Besides climate science, Hawking seems to have had a modest aptitude in the science of public relations. It is fine to declare you are an atheist. No one will deny your rights, and many will agree with you. But Hawkings chastised the several billion people on Earth who are not atheists, calling religion “a fairy story” for people who were “afraid of the dark.” If Hawking turns out to be wrong about this, it wouldn’t be the first time. In 2016 he bet felllow scientist Gordon Kane that the search for the Higgs boson -a particle crucial to a theory of mass- would be in vain. It could not be discovered. But it was discovered, and Hawkings paid his 100 pounds and his respects. It is interesting that he was unconcerned about the end of his personal existence but rather compulsive about the extension of the life of our species.
I love zoos, but I have, on occasion, seen an animal in a zoo which I thought would be better off dead. In one zoo, a Bengal tiger pacing and pacing around his small, barren cage. A giraffe in a Brooklyn zoo, the ceiling a few feet over his head, listlessly licking the paint off the wall.
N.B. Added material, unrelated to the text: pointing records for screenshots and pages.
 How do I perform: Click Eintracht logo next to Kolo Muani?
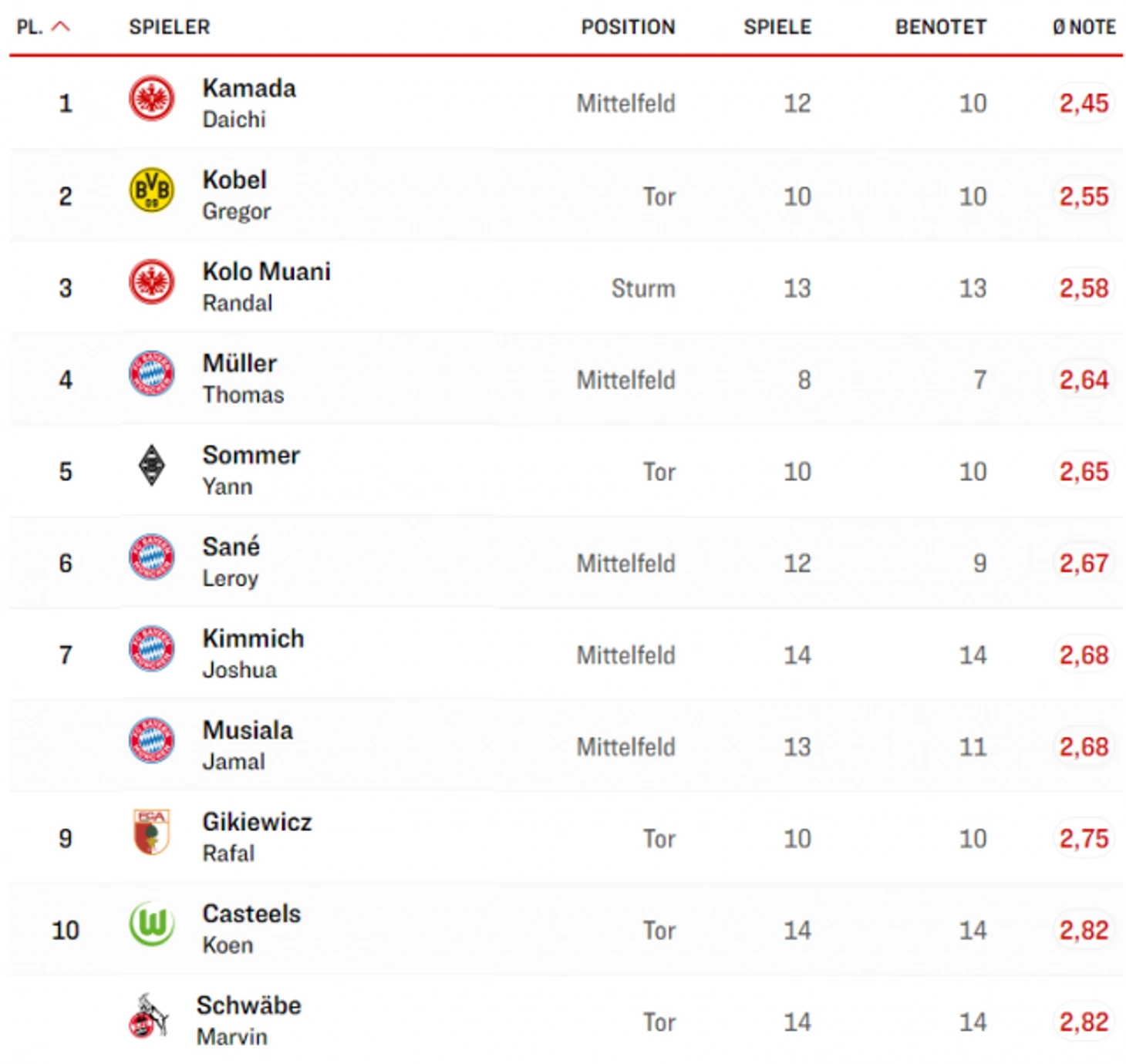tap(151, 281)
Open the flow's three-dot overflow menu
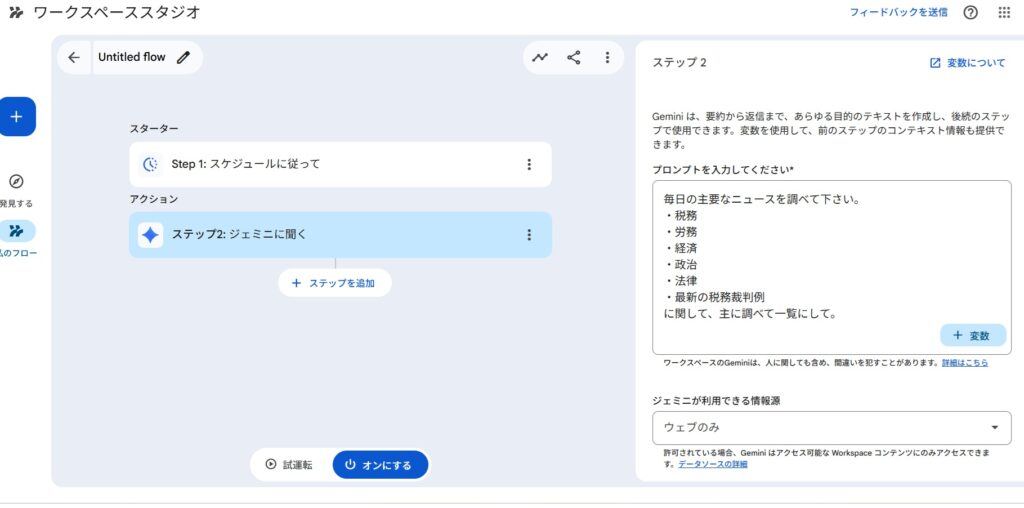Image resolution: width=1024 pixels, height=508 pixels. tap(607, 58)

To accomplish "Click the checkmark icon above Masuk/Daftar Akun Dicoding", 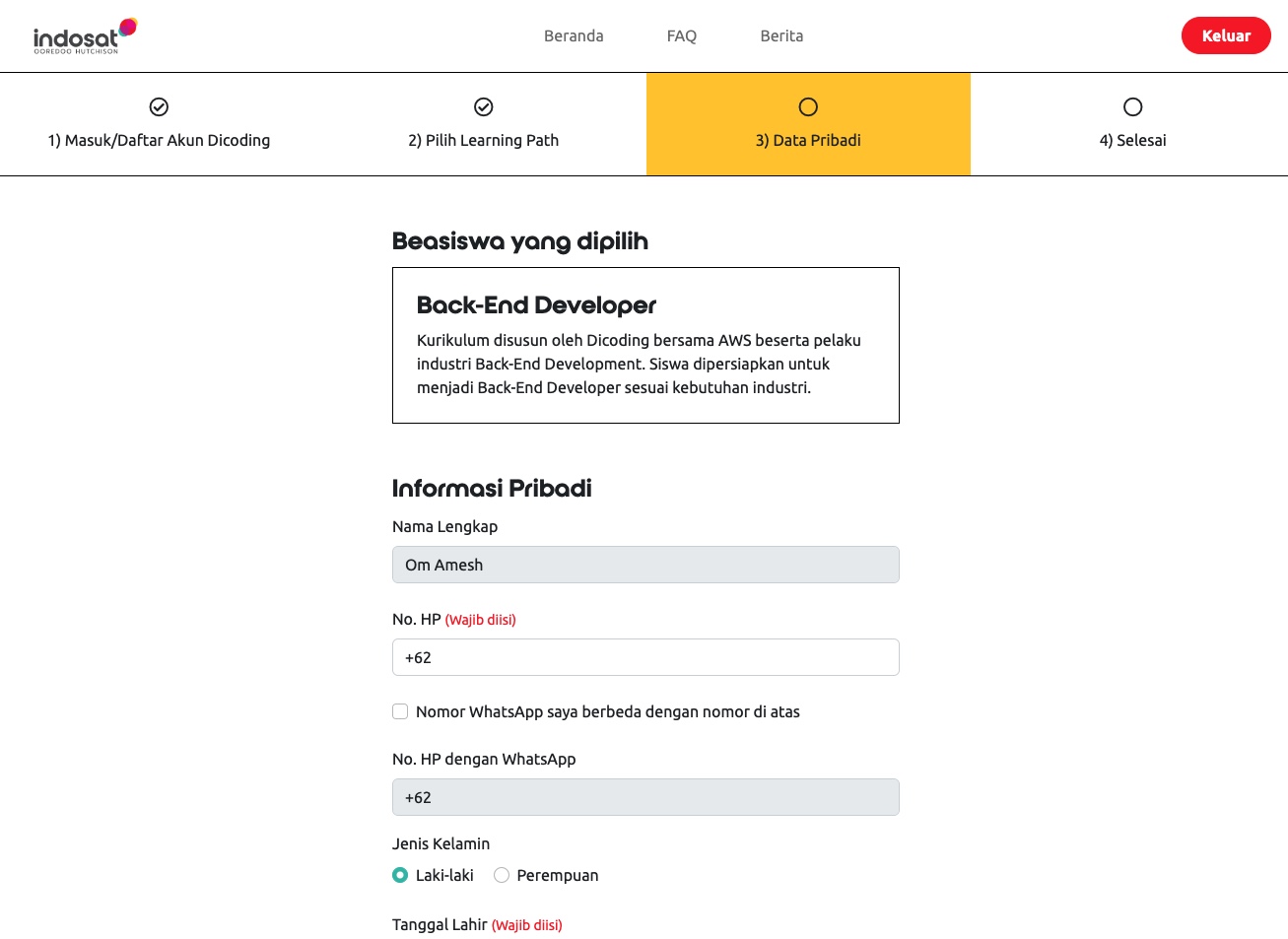I will [159, 106].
If our species in, say 1000 years, did have to decide to either leave or slowly become extinct, it would be a tough call. But if I were to be making the decision, I know what it would be for me. I would choose to call it a good run. Thanks for the memories, Earth. All things must pass. All people, all species, and even all stars have a life span. Rather this than be removed from all vestiges of our nature, as the more unfortunate animals in the zoo.
I will never become one of the top 100 citizens of any country. But Stephan Hawking’s last testament, I believe, was quite uninspiring.